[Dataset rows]
------------------------------------------------------------

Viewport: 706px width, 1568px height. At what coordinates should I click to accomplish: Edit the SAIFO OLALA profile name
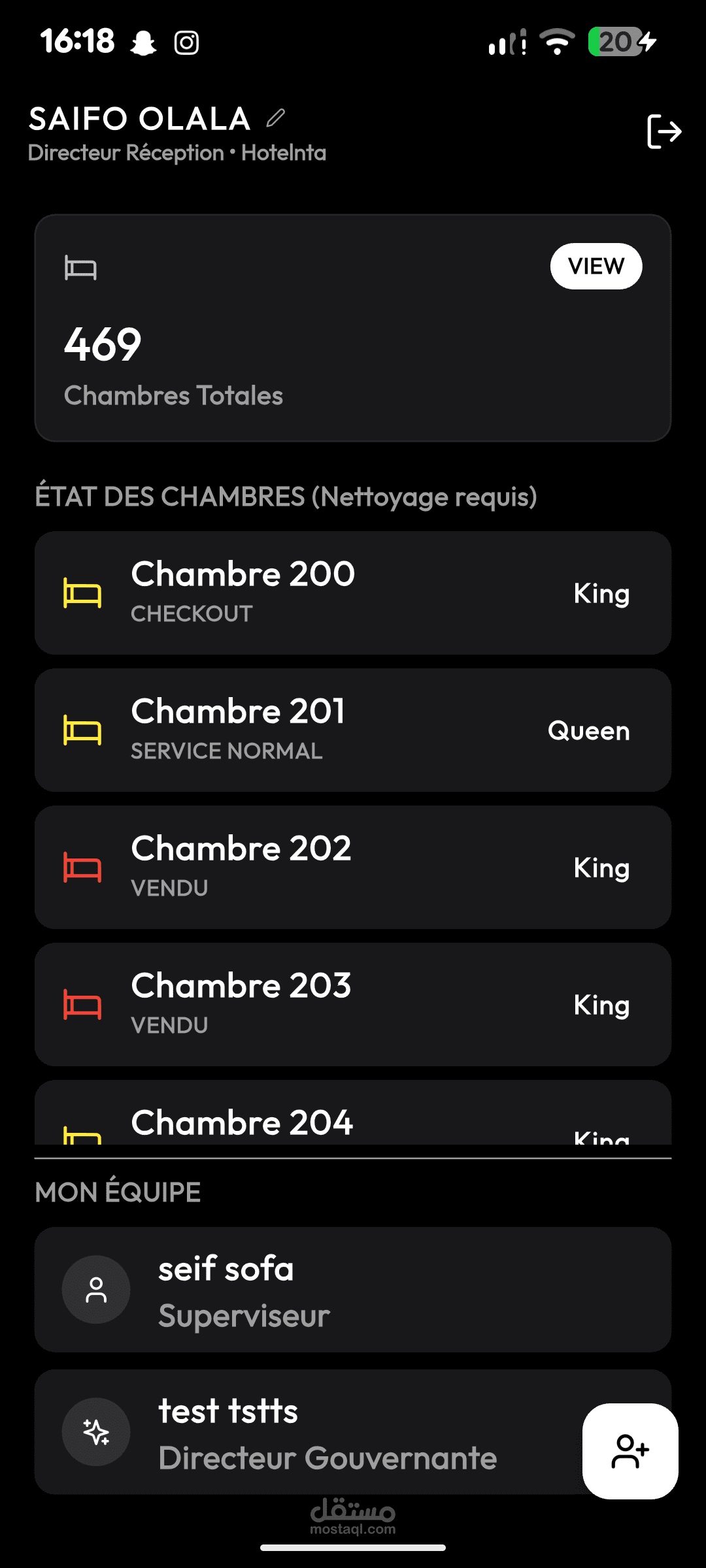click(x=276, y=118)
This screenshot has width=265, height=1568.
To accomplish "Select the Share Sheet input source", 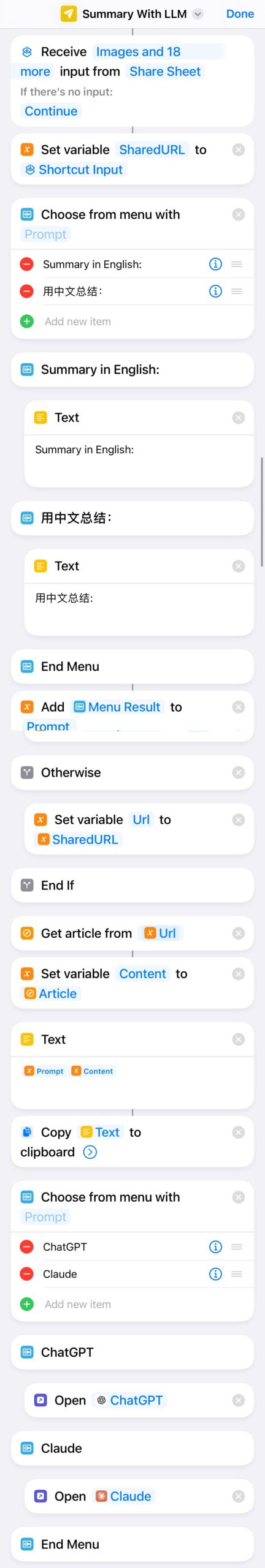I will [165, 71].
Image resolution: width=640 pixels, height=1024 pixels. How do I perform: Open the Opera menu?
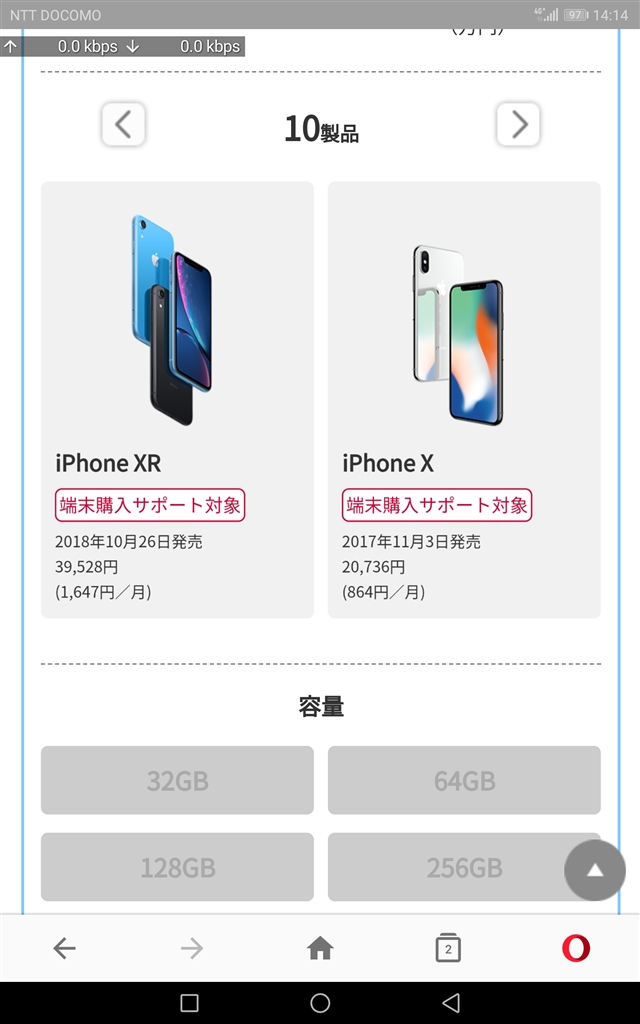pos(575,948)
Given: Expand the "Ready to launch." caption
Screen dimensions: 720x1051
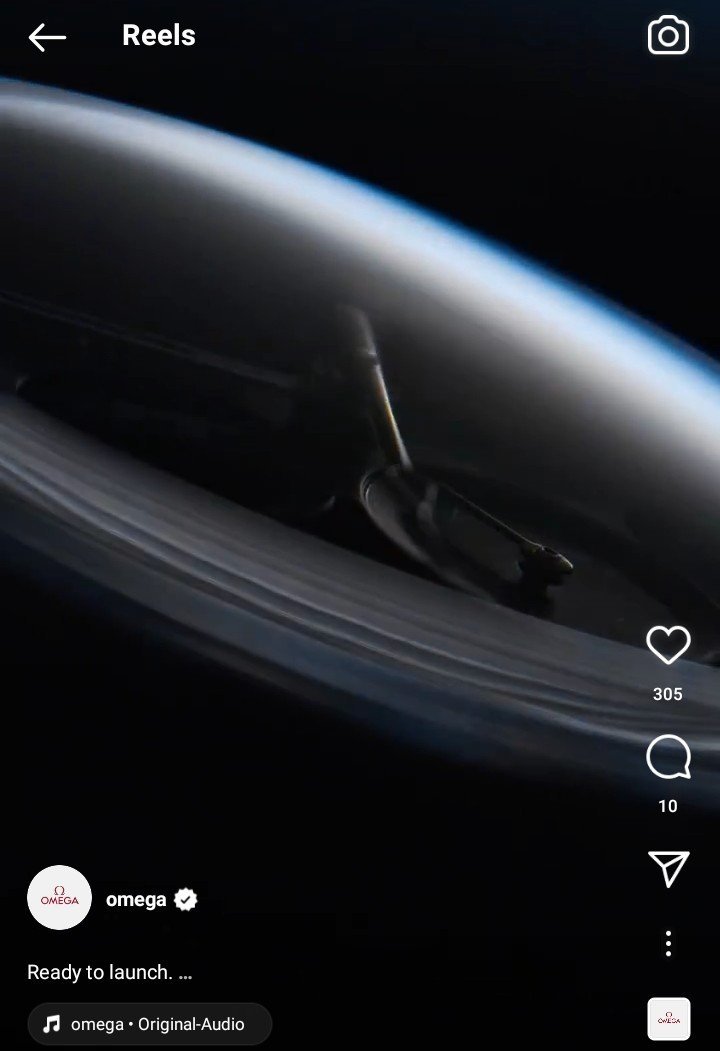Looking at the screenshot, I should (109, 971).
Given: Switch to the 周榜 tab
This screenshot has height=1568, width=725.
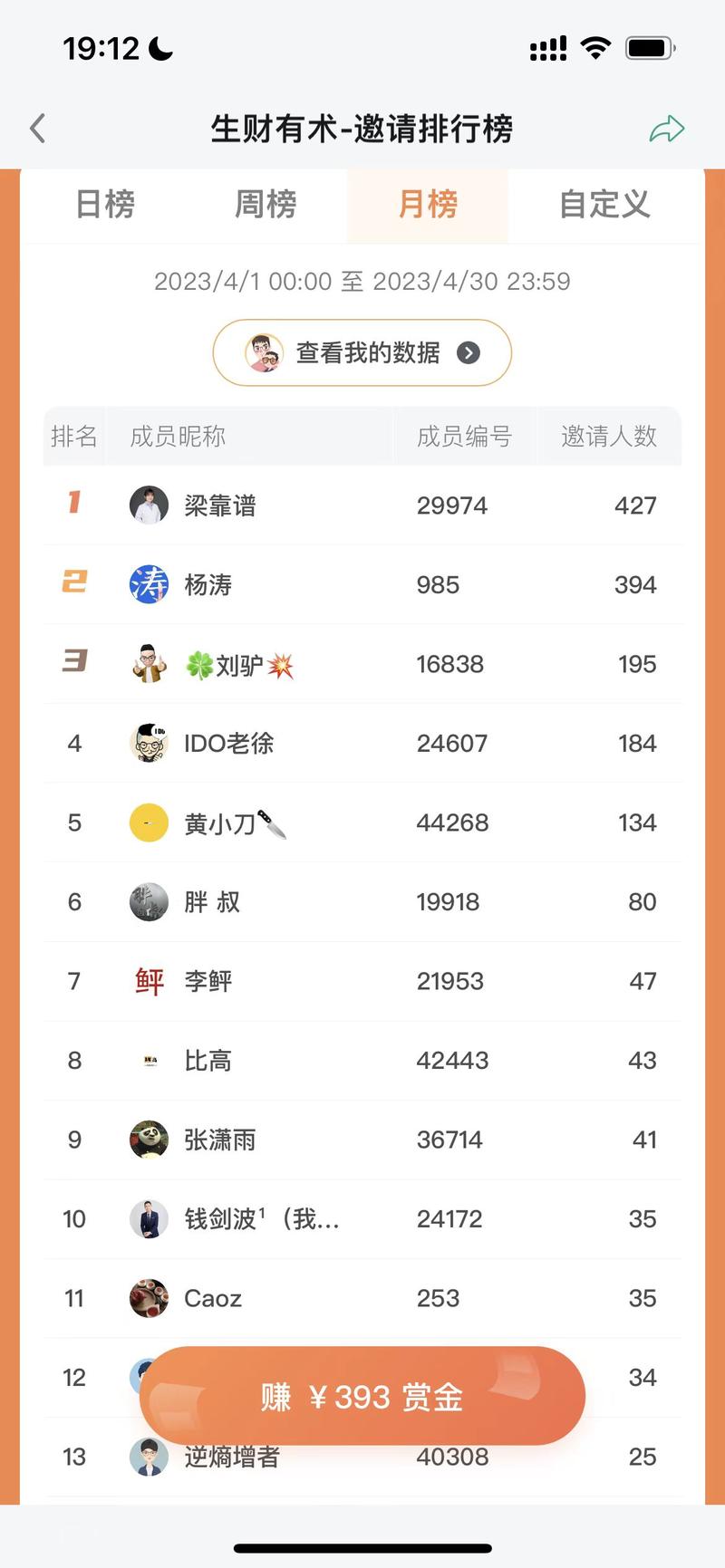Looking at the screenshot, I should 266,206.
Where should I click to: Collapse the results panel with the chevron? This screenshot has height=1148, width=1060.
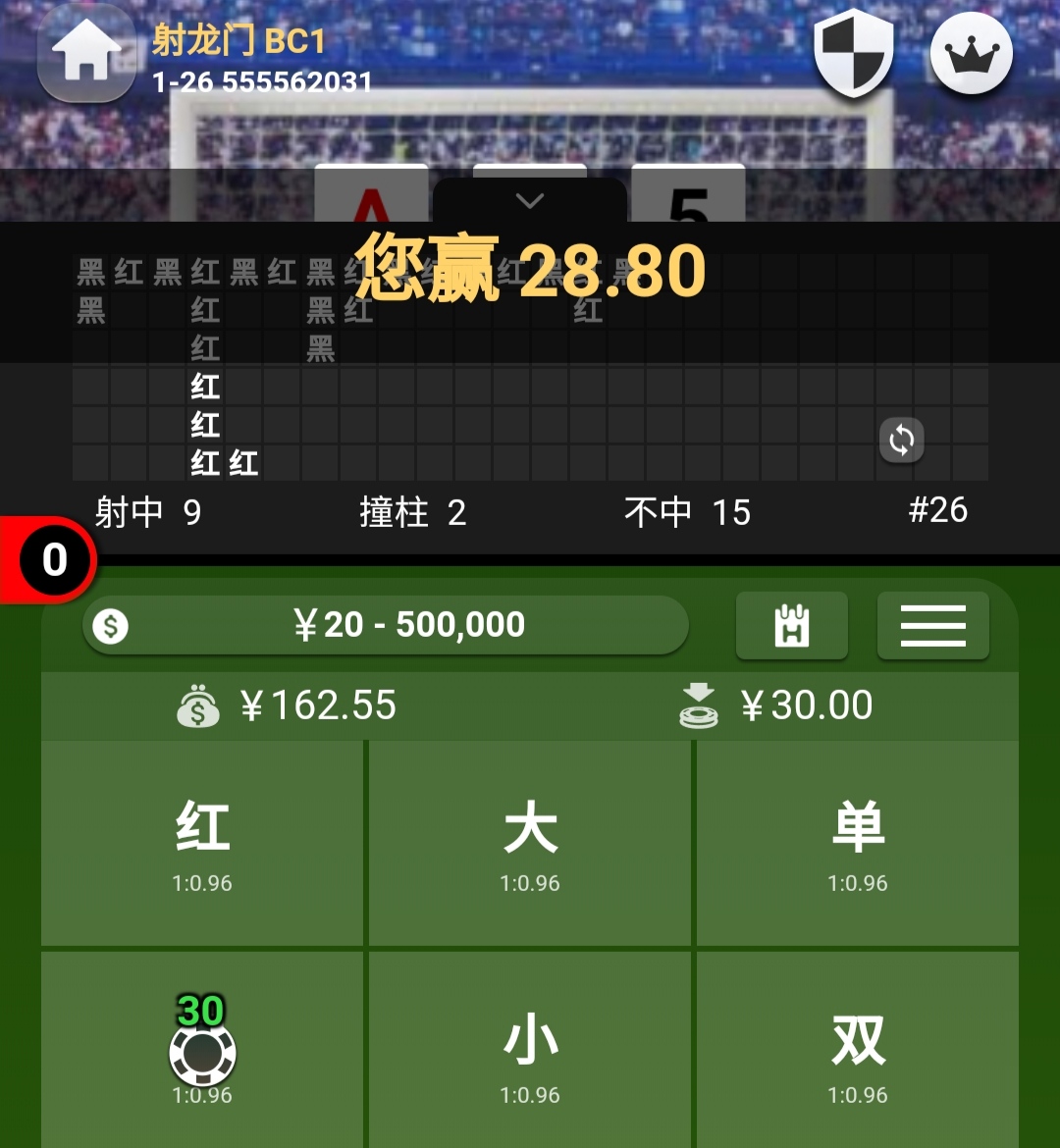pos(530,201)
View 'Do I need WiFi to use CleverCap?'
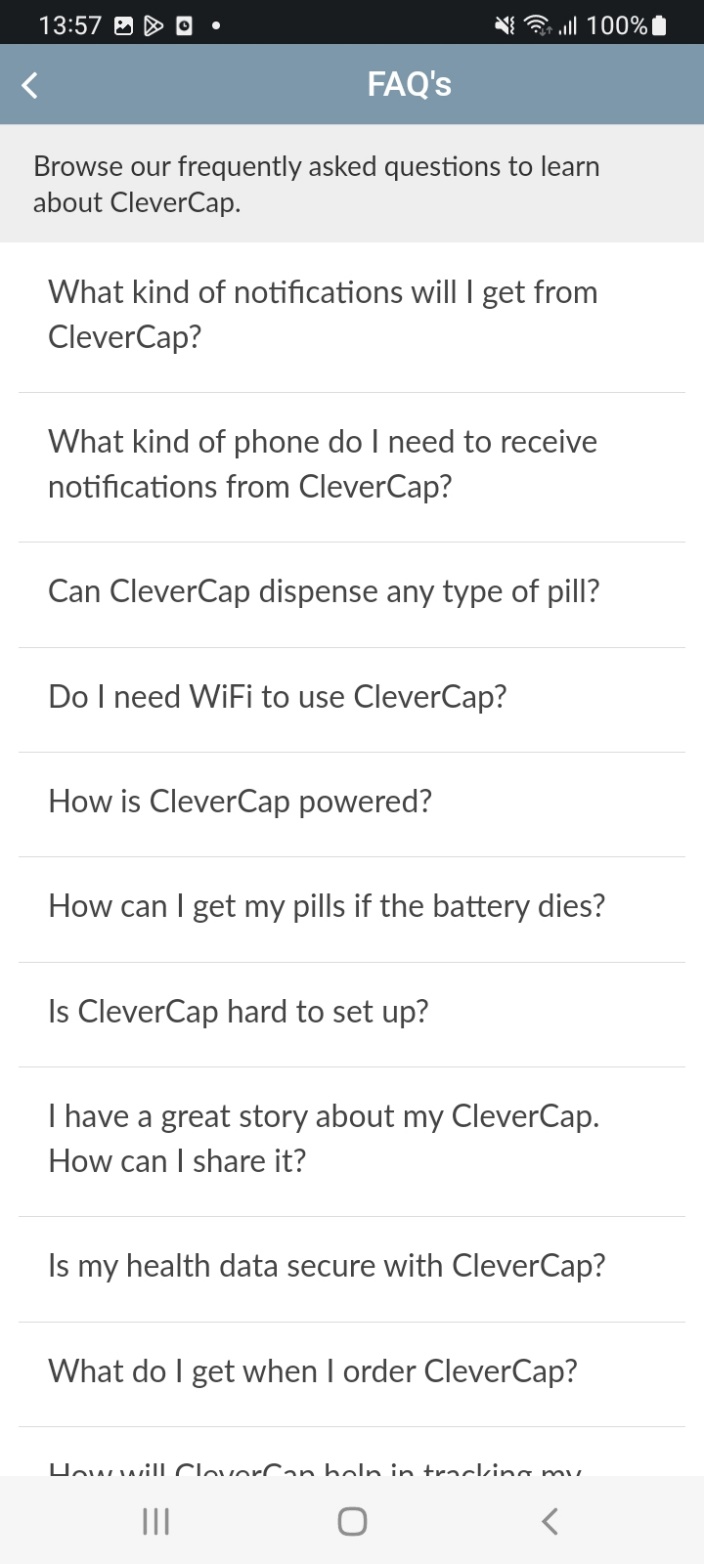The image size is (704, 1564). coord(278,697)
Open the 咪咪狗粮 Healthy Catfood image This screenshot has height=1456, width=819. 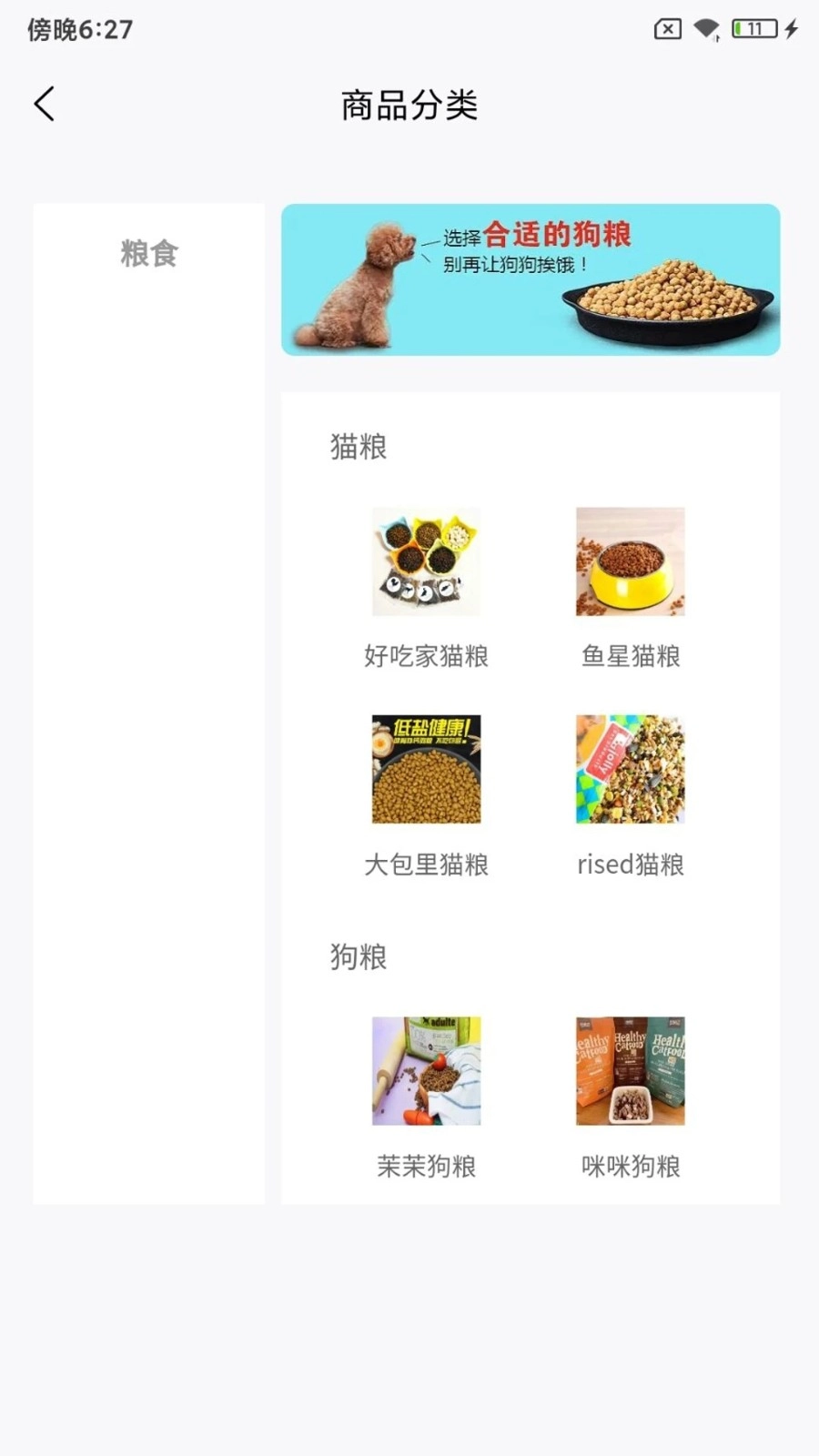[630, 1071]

------------------------------------------------------------

**Request:**
Copy out the records starting at the line that contains "Given: Expand the" and ending at the line that contains "The image size is (704, 1564). coord(278,697)", including both of those lines. Leave the pictures out.

**Problem solution:**
Given: Expand the "Ready to launch." caption
Screen dimensions: 720x1051
Looking at the screenshot, I should (109, 971).
Given: Switch to the 周榜 tab
This screenshot has height=1568, width=725.
Looking at the screenshot, I should 266,206.
Where should I click to: Collapse the results panel with the chevron? This screenshot has height=1148, width=1060.
pos(530,201)
View 'Do I need WiFi to use CleverCap?'
The image size is (704, 1564). coord(278,697)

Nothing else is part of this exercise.